Müller: Vor allem muss die Gesetzgebung verlässlich sein. Mit dem Terminservice- und Versorgungsgesetz (TSVG) ist aktuell das dritte Gesetz in Folge geplant, mit dem am Kreis der zulässigen Träger "herumgedoktert" wird. Gleichzeitig ist im Entwurf des TSVG vorgesehen, künftig ärztliche Anstellungswechsel nicht mehr grundsätzlich zu genehmigen, sondern unter eine gesonderte Bedarfsprüfung zu stellen. Das beträfe kommunale MVZ wie jedes andere auch. Das heißt, wenn ein Arzt kündigt, ist nicht sicher, ob das MVZ diese Stelle auch nachbesetzen darf. Vor diesem Hintergrund wird es schwer sein, der Kommunalaufsicht klarzumachen, weshalb zum Teil sechsstellige Beträge in Zulassungen investiert werden sollen, ohne Sicherheit, diese dann auch langfristig betreiben zu können.

Zur Person

Susanne Müller wurde 1978 in Berlin-Lichtenberg geboren.
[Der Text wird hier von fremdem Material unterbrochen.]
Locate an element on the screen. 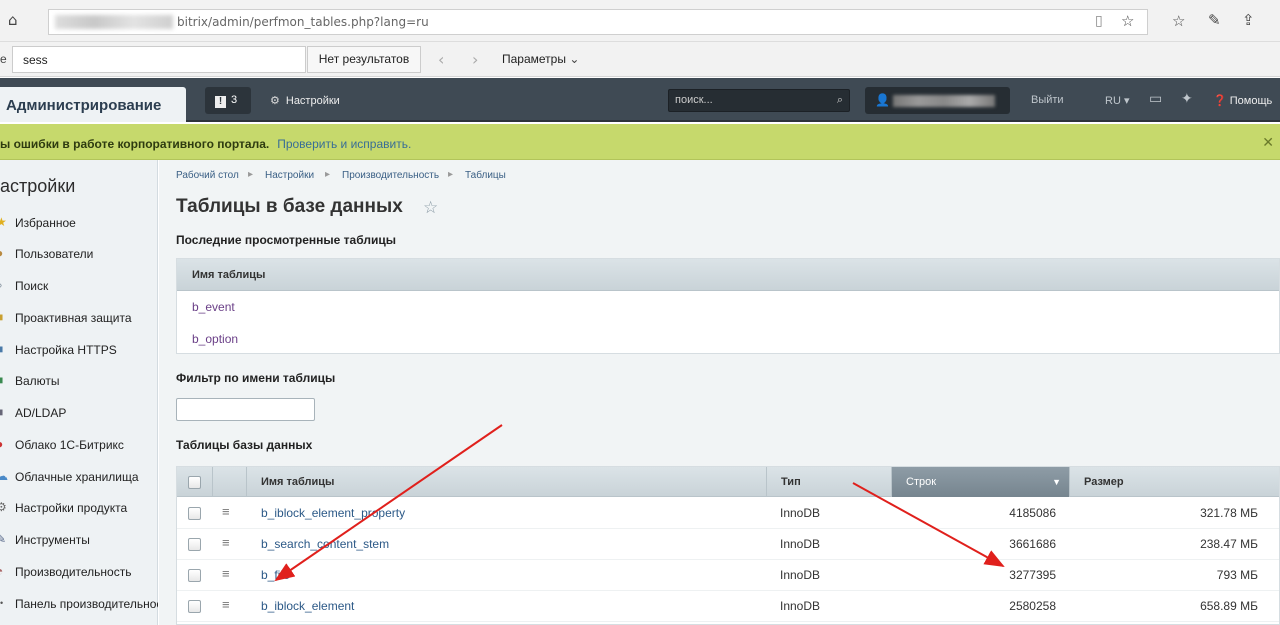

Studiert hat sie Politikwissenschaften am Otto-Suhr-Institut der Freien Universität Berlin. Nach Abschluss ihres Studiums 2007 arbeitete Müller zunächst bei einer Krankenkasse in Berlin. Bereits über ihre Diplomarbeit, in der sich Müller der Beziehung zwischen den DDR-Polikliniken, der Praxisnetzbewegung und den kurz zuvor neu etablierten Medizinischen Versorgungszentren widmete, knüpfte sie erste Kontakte zu ihrem späteren Arbeitgeber, dem Bundesverband Medizinische Versorgungszentren - Gesundheitszentren - Integrierte Versorgung e.V. Seit November 2007 ist Susanne Müller für den Verband tätig; seit 2009 ist sie dessen Geschäftsführerin.